### Exercise directions
Drop all pictures and repeat exactly the lines from the line holding "Where should I" through the end of the records.

(Beginning of Study material)

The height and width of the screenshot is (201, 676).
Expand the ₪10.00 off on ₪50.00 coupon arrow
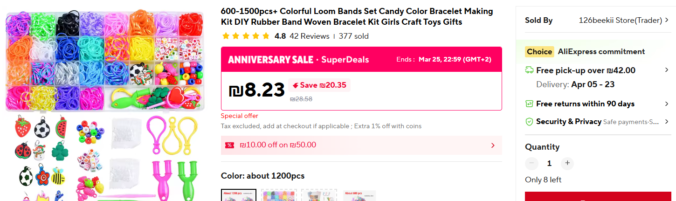(x=493, y=146)
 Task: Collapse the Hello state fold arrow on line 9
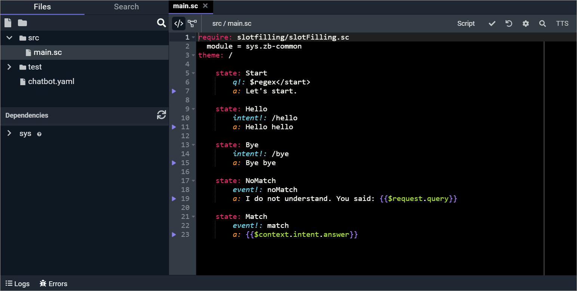(x=193, y=109)
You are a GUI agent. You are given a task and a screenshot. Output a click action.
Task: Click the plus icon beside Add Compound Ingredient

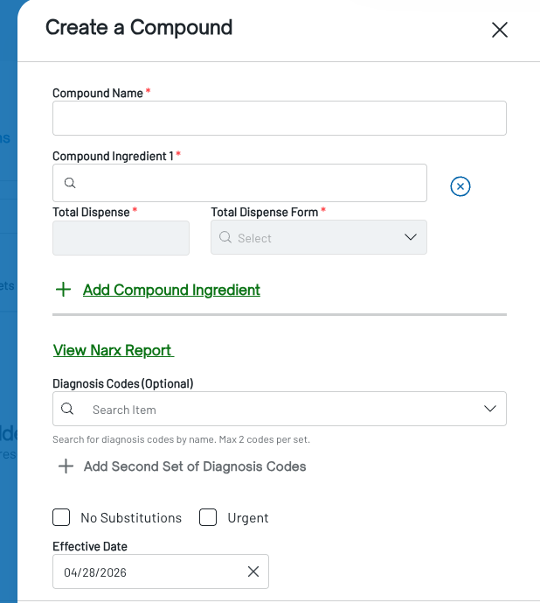pyautogui.click(x=64, y=290)
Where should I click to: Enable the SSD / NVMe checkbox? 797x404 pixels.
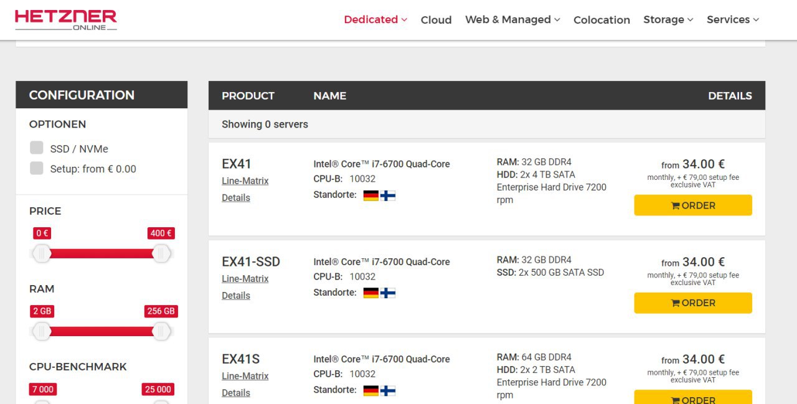(x=37, y=148)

(End of Study material)

### Answer to the problem
Where should I click to: Enable the SSD / NVMe checkbox? 797x404 pixels.
(x=37, y=148)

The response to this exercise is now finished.